- _TESTO SELEZIONATO_
^^^^^^^^^^^^^^^^

Ma la polemica si concentra sull’accusa alla Rai e dopo che Rai3 respinge al mittente l’accusa di censura preventiva, il cantante pubblica un video che riprende la telefonata.

La risposta di Matteo Salvini

Non si è fatta attendere la risposta di Matteo Salvini. Il leader della Lega, in collegamento con Barbara D’Urso, ha però avuto da ridire sull’intervento del rapper. “Se Fedez si lamenta della tentata censura non può imporre la censura a chi difende la famiglia basata sulla mamma e sul papà“.

Ieri era la Festa delle lavoratrici e dei lavoratori, ci hanno portato invece su una polemica che non c’entra niente con il lavoro. Litigare non serve, è un momento drammatico, con persone in ospedale, un milione di posti di lavoro a rischio. Penso di costruire, di proporre, sono a disposizione per confrontarmi con chiunque voglia parlare di diritti e di lavoro. Le frasi citate ieri sera da Fedez sono disgustose. Chi aggredisce va punito, condanniamo chiunque si esprime in modo bestiale. Noi contestiamo che serva una nuova legge, perché le pene esistono già. Il ddl Zan prevede addirittura la galera per chi esprime alcune idee come me e alcuni milioni di italiani. Per me i bimbi hanno bisogno di una mamma e di un papà, e sono contro l’utero in affitto“.

Se qualcuno vuole il ritorno al lavoro e alla libertà, su Instagram do la possibilità di firmare una petizione. Ovviamente servono prudenza e buon senso, ma se ogni giorno aumentano i guariti e i vaccinati, entro metà maggio permettiamo di tornare a lavorare, non ha senso il coprifuoco alle 22. Io mi fido degli italiani – ha detto Salvini – Letta e il Pd vogliono continuare a tenere gli italiani chiusi in casa perchè non si fidano di loro. Se poi qualcuno sbaglia, paga. Se qualcuno passa con il rosso gli do la multa, non tolgo la patente a tutti“. Matteo Salvini, però, non è l’unico a rispondere all’artista.

La risposta del diretto interessato: Andrea Ostellari, senatore della Lega

Il bersaglio numero uno di Fedez si chiama Andrea Ostellari, senatore della Lega.  “Fedez ha strumentalizzato ma lo perdono. Evidentemente non sa le cose o non gliele hanno spiegate. Chi gli sta suggerendo, lo sta facendo male”. Poi la spiegazione: “A me dispiace quando in temi come quello oggetto del Ddl Zan si tiri in ballo la mia figura non sapendo bene come sono andate le cose. Forse fa più comodo dividere che unire, ma i fatti vanno raccontati correttamente. C’era un problema tecnico sulla presentazione dei testi, tra cui la proposta di Zan, e allora è stata presa la decisione di inviarli alla Presidente Casellati che poi ha deciso l’assegnazione in sede referente. Questa decisione è stata presa all’unanimità dall’ufficio di presidenza della Commissione”.

^^^^^^^^^^^^^^^^

- _VOCI FORNITE_
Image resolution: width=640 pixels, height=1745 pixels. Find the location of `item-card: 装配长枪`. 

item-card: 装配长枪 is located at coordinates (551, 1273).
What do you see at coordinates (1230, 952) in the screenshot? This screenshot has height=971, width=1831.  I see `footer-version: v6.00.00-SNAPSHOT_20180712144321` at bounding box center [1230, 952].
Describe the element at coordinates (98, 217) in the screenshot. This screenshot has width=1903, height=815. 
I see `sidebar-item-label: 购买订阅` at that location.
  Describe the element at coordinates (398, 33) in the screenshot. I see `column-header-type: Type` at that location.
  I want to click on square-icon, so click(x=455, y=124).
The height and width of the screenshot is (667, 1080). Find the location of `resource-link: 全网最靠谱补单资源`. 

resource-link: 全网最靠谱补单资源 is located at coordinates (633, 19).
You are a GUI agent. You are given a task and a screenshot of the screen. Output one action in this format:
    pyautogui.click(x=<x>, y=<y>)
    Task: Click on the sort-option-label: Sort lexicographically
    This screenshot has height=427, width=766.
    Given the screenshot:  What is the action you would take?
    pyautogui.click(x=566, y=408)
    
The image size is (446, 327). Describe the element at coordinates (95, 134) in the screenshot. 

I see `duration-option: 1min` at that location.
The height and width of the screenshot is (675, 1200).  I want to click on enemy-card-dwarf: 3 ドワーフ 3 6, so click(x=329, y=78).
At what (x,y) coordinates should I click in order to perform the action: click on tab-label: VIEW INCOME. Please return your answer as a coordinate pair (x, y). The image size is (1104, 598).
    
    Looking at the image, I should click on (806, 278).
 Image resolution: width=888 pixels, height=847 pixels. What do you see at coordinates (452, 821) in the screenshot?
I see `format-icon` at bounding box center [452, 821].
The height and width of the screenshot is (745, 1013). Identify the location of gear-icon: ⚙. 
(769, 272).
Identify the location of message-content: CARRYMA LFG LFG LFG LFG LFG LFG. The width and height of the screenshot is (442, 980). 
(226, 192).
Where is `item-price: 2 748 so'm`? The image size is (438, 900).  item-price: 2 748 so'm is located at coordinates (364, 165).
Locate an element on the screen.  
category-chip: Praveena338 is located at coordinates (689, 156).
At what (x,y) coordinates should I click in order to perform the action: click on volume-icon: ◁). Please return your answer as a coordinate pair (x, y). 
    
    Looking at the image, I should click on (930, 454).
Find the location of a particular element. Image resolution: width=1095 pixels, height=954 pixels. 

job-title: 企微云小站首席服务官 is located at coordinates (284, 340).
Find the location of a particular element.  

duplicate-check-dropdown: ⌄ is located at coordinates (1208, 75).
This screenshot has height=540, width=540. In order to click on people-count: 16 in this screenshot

^^^^^^^^^^^^^^^^

- _COMPITI RICHIESTI_
(a) Riporta il brano del testo selezionato partendo da "Se qualcuno vuole" e proseguendo fino a "a rispondere all’artista.".
(b) Nel testo selezionato, per quale motivo, secondo Andrea Ostellari, i testi furono inviati alla Presidente Casellati? Spiegalo in una o due frasi.

- _ELENCO SOLUZIONI_
(a)
Se qualcuno vuole il ritorno al lavoro e alla libertà, su Instagram do la possibilità di firmare una petizione. Ovviamente servono prudenza e buon senso, ma se ogni giorno aumentano i guariti e i vaccinati, entro metà maggio permettiamo di tornare a lavorare, non ha senso il coprifuoco alle 22. Io mi fido degli italiani – ha detto Salvini – Letta e il Pd vogliono continuare a tenere gli italiani chiusi in casa perchè non si fidano di loro. Se poi qualcuno sbaglia, paga. Se qualcuno passa con il rosso gli do la multa, non tolgo la patente a tutti“. Matteo Salvini, però, non è l’unico a rispondere all’artista.

(b) C'era un problema tecnico nella presentazione dei testi, tra cui la proposta di Zan. Per questo l'ufficio di presidenza della Commissione decise all'unanimità di inviarli alla Presidente Casellati, che poi ne stabilì l'assegnazione in sede referente.